# Just picked up a new to me 2008 3.2l mk2 tt



## bkpapi12 (Feb 17, 2008)

Has the bose but rear speakers aren’t working. Does anyone know if it’s the speakers that go bad or the amp









Sent from my iPhone using Tapatalk


----------



## bkpapi12 (Feb 17, 2008)

New wheels










Sent from my iPhone using Tapatalk


----------



## spiette (May 17, 2010)

bkpapi12 said:


> Has the bose but rear speakers aren’t working. Does anyone know if it’s the speakers that go bad or the amp


It's my understanding that it's water intrusion into the Bose Amp in the rear left quarter.

Mine hadn't corroded too badly when I took it apart. The water leaks inside and eats the pins on the amp modules.


----------



## bkpapi12 (Feb 17, 2008)

Thank you for the response. Did a lil research and found a few sites that rebuild amp for $250. 

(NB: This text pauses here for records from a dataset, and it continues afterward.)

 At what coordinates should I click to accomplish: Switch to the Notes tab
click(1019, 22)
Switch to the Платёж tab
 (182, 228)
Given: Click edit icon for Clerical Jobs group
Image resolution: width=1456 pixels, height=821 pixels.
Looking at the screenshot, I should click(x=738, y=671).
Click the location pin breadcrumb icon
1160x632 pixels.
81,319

Sent from my iPhone using Tapatalk


----------



## spiette (May 17, 2010)

I guess that's a good price. I have the various mechanical and electrical tools so I enjoyed pulling and fixing mine.


----------



## bkpapi12 (Feb 17, 2008)

Update car in shop getting new dsg clutch pack. Few mods coming soon. Maxton design front splitter, mesh grill and rieger roof spoiler. 

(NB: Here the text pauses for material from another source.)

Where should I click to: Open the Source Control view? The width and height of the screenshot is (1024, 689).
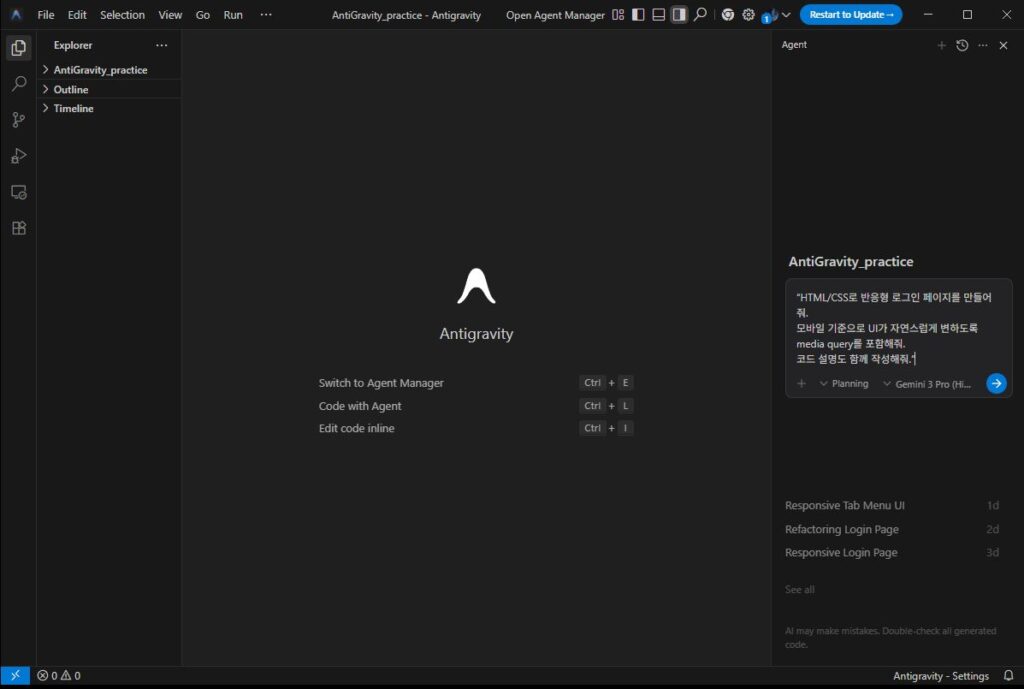18,120

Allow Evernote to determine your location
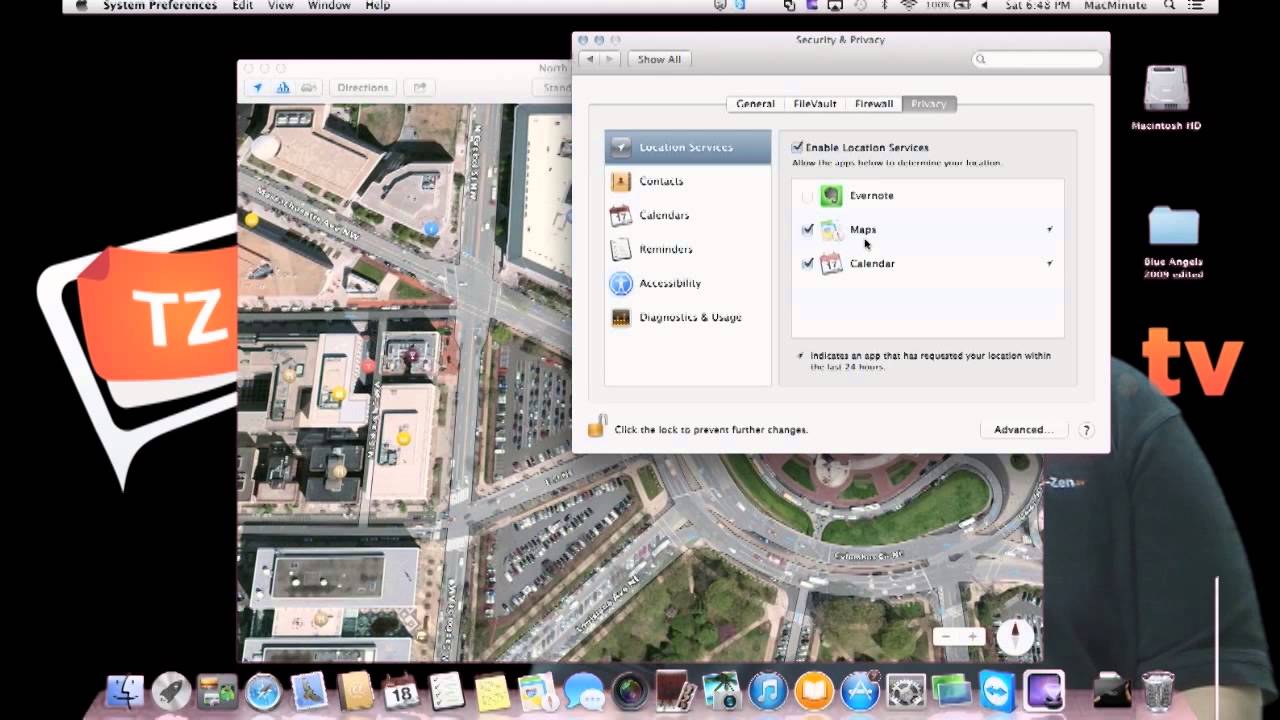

Sent from my iPhone using Tapatalk


----------



## oldtimerfahrt (Mar 20, 2013)

Post up pic when splitter installed...I have one, just haven't installed yet. Nice lookin' TT you have!

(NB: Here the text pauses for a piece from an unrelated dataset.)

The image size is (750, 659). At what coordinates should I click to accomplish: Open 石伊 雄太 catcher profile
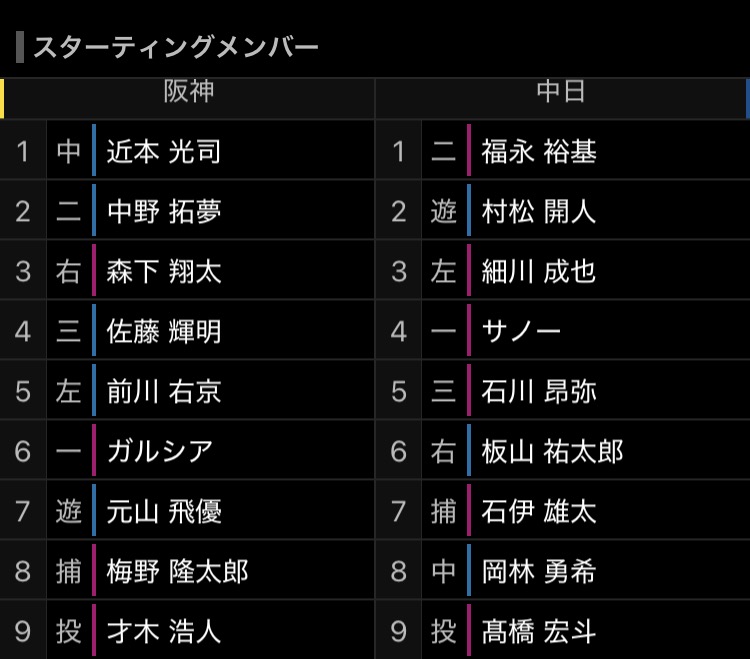click(539, 511)
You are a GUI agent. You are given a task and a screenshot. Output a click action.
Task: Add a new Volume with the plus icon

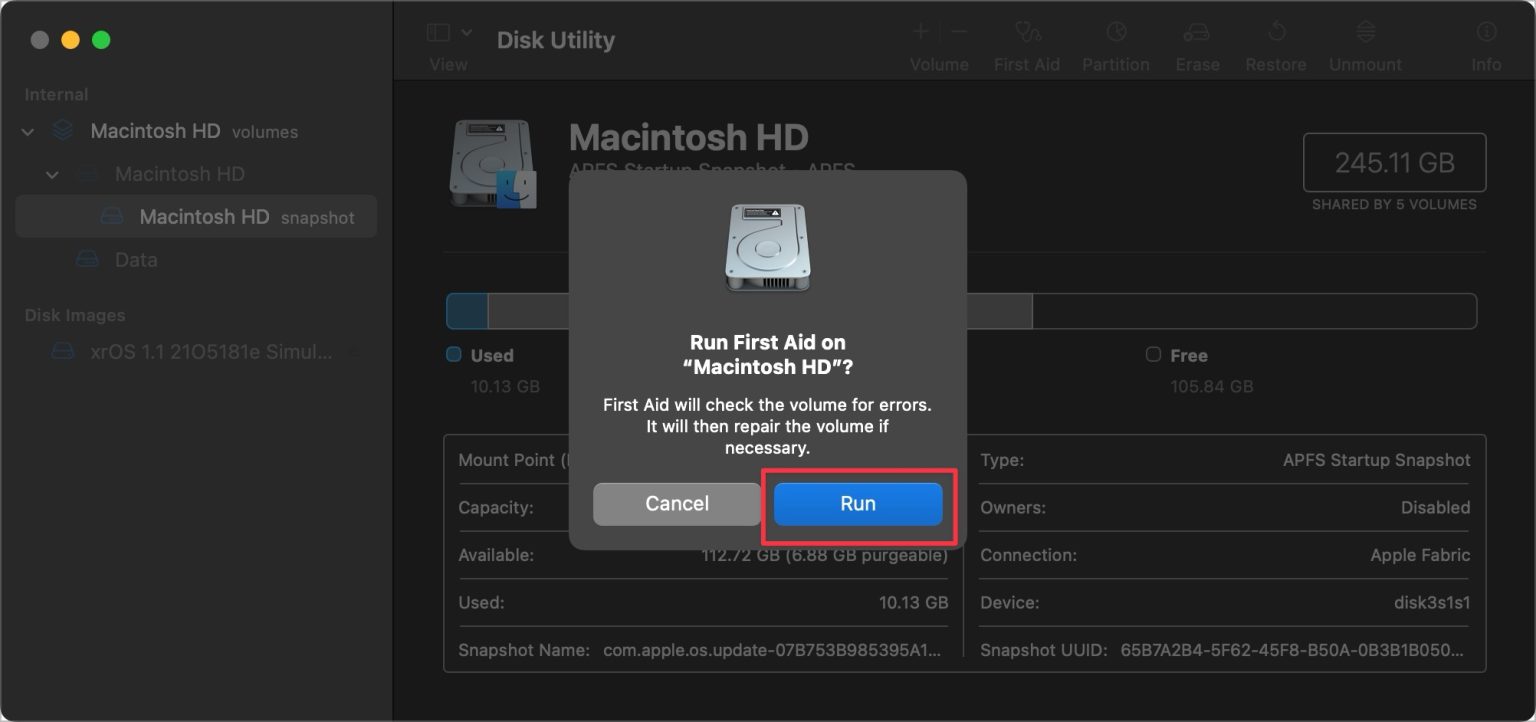(x=920, y=31)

Sent from my SM-G950U1 using Tapatalk


----------



## bkpapi12 (Feb 17, 2008)

i have to remove grille and paint bumper support and thank you for the nice comment 


Sent from my iPhone using Tapatalk


----------



## bkpapi12 (Feb 17, 2008)

Sent from my iPhone using Tapatalk


----------



## bkpapi12 (Feb 17, 2008)

Ordered a cts vw r32 intake hope it’s a direct fit


Sent from my iPhone using Tapatalk


----------



## bkpapi12 (Feb 17, 2008)

Ordered a milltek exhaust. Installed urotuning 25mm rear sway bar and 034 engine and tranny mount. 


Sent from my iPhone using Tapatalk


----------



## bkpapi12 (Feb 17, 2008)

Cts cold air intake installed sounds great










Sent from my iPhone using Tapatalk


----------



## bkpapi12 (Feb 17, 2008)

Cancelled Milltek exhaust 9 week wait. 


Sent from my iPhone using Tapatalk


----------



## bkpapi12 (Feb 17, 2008)

Removed ipod dock and installed a dension gateway so now i can charge my phone while i listen to music thru cd input. I can also switch songs thru steering wheel. also installed cd holder in place of ipod dock. 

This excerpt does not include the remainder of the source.